Dimas Salaberrios was dealing drugs before he hit his teens. It was the combined rush of adrenaline, power, and money that got to him. All three of those things a way out of the life he’d been born into. Instead, he found it suffocating him.

Arrested. Shot at. Beaten. Threatened. Always on the lookout for the next fix. Dimas’ addiction to money and power rivaled his addiction to the drugs that fueled his success in the slums of NYC. His story seemed like the end has already been written, like the storybook of his life was destined to end abruptly in a crack house either through OD or GSW.

Thoughts of God flitted into Dimas’ consciousness on occasion, but it took hitting rock bottom for him to actually reach out and accept that in order to save his life, he had to lose it. If he wanted to live, he’d have to give up everything he’d been living for.

Street God is an intense, mouth-punch of a memoir that shows God at work even in the worst of situations through the worst of people for his glory. And it shows that actually giving everything up for God isn’t always a clean or easy process. The addictions don’t always fade. The warrants certainly don’t expire. Sometimes you don’t even realize you’re still living part of the old life.

My favorite part of Dimas Salaberrios’ memoir is the middle section, the part where he’s given his life to God but is still struggling to figure out what that means. Most new Christians go through this period, but Dimas’ is exceptional. As a naïve Christian, he joyfully tithes…thousands of dollars each week from his income selling weed. You can see the blissful tension between the two. Wholeheartedly embracing the new life while still entrenched in parts of the old.

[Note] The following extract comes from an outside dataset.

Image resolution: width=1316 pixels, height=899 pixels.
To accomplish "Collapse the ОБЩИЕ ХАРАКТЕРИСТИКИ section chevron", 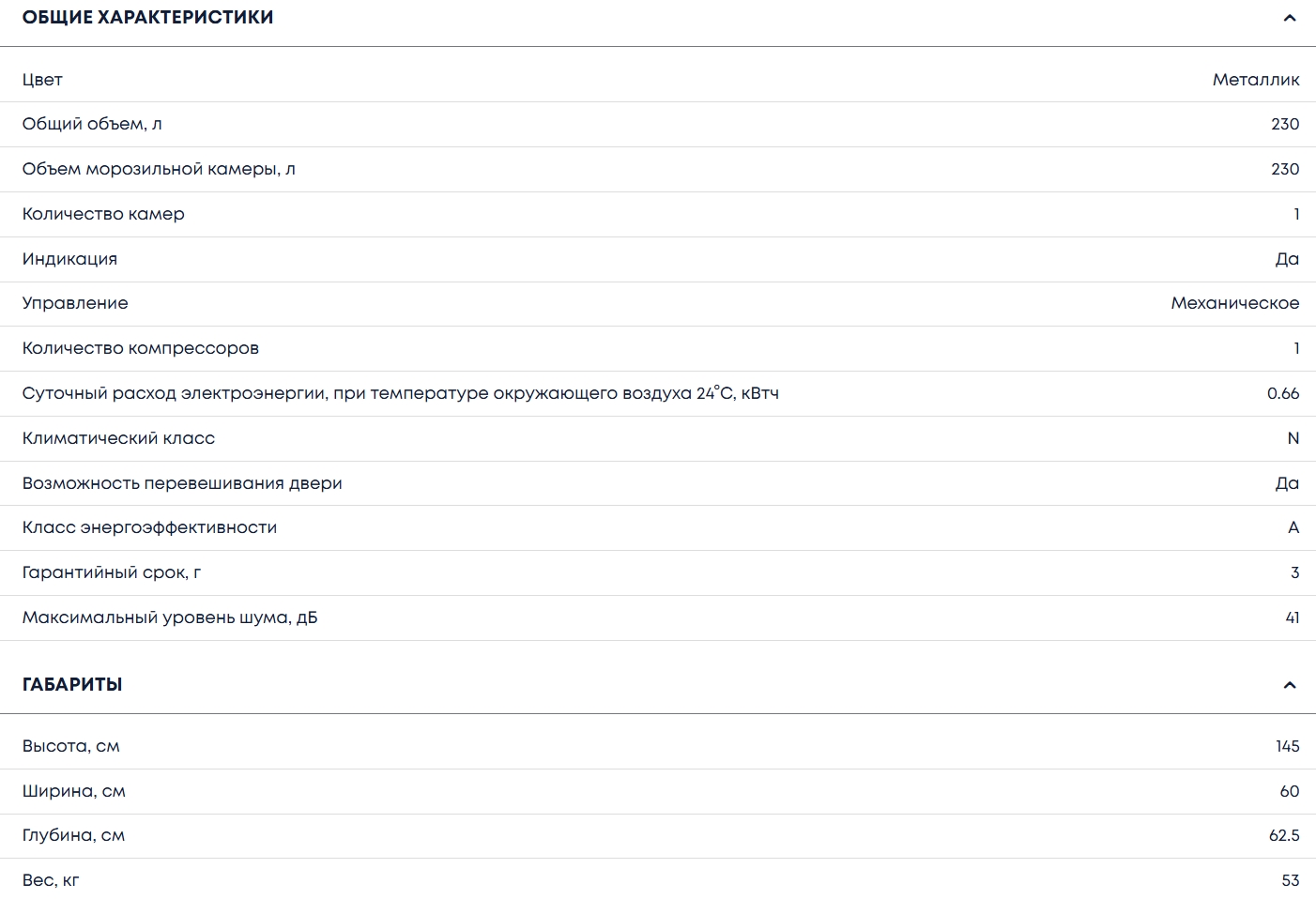I will [x=1289, y=18].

Eventually, Dimas, with warrants out for his arrest, returns to NYC to turn himself in. Prison not only helps him serve his time, but find his calling. The former self-proclaimed Street God returns to the streets proclaiming a God of a different name. The last third of the book details Dimas’ growth in faith and his ministry to the streets he once walked and the people he once served. It’s such a powerful testimony to see God make beauty from ashes and turn a life of drugs and crime into a testimony of hope and grace. Street God is a story I’ll not soon forget.